What discussions he has had with the First Secretary about the number of patients waiting over six months for an out-patient appointment. [122181]

The Parliamentary Under-Secretary of State for Wales (Mr. David Hanson)

My right hon. Friend the Secretary of State and I regularly meet the First Secretary and the Assembly Health and Social Services Secretary to discuss health issues in Wales. The subject of waiting lists and waiting times has, of course, been included in our discussions.

Mr. Amess

Is the Minister aware that many of my constituents in Southend, West complain about the problems that their Welsh relatives encounter in obtaining out-patient appointments? Will he explain to the House how it is that out-patient appointments have trebled since that dreadful day in May 1997? Will he take this opportunity to apologise to the Welsh people for the incompetence of this Government in mismanaging the health service?

Mr. Hanson

I will happily tell the hon. Gentleman's relatives in Southend, West—and in Basildon, if he has any left there—about the situation in Wales. More than 1,000 more people are treated by the national health service in Wales than when his Government left office. If he had taken an interest—when he represented Basildon in the previous Parliament—in the performance of the right hon. Member for Richmond, Yorks (Mr. Hague), he would have known that Wales lost 1,200 beds, waiting lists went up and GP numbers went down in that time. This Government have committed £1.3 billion over the next four years to help the very health service that his party would destroy.
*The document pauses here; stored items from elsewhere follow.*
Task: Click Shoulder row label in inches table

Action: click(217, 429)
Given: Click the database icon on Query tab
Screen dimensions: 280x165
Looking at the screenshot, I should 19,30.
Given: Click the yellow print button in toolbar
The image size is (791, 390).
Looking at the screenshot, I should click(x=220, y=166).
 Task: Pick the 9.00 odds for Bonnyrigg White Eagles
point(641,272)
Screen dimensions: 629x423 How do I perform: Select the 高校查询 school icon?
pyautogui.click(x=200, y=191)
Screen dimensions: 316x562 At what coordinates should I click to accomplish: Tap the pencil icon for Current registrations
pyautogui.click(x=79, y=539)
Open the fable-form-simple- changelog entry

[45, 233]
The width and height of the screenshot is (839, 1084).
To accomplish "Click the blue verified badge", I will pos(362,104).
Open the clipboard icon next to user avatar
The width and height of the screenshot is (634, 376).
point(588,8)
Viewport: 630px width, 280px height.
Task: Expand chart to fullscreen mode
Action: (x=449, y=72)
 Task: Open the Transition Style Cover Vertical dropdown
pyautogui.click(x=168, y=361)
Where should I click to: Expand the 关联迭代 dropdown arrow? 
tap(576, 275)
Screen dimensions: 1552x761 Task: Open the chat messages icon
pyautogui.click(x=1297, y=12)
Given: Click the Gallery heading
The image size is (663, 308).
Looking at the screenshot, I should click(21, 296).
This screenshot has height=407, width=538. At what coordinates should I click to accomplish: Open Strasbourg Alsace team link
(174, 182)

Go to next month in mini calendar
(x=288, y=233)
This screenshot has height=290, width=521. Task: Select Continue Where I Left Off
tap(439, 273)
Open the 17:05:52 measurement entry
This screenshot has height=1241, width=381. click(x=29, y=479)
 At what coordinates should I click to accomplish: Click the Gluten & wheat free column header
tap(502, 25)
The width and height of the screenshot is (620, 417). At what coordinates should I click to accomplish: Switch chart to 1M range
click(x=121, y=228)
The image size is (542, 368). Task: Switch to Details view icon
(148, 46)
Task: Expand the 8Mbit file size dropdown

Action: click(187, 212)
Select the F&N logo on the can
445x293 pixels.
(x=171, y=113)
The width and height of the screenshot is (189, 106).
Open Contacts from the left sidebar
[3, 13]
Mr. Win Griffiths (Bridgend)

In the discussions that my hon. Friend has held with the Secretary of State for Health, were the problems arising from the legacy in Wales of the Leader of the Opposition mentioned? When the right hon. Gentleman was Secretary of State for Wales, 1,200 beds were cut, there were 300 fewer nurses and midwives, and in-patient waiting lists grew by 5,800. Will not the extra £51 million being made available to tackle waiting-list problems help us in Wales to overcome that legacy? Will my hon. Friend publish further information on activity rates, which show that the health service in Wales is on the mend and getting better?

Mr. Hanson

I shall certainly consider publishing information on activity rates in the national health service in Wales. The record of the right hon. Member for Richmond, Yorks (Mr. Hague) is there for all to see. When he ran the health service in Wales, he did what he will do if he ever runs the health service in the United Kingdom. He reduced the number of beds and nurses and cut investment in the health service.

The £1.3 billion that my right hon. Friend the Chancellor has given to the national health service in Wales will lead to real improvements in that service this year, next year and in forthcoming years.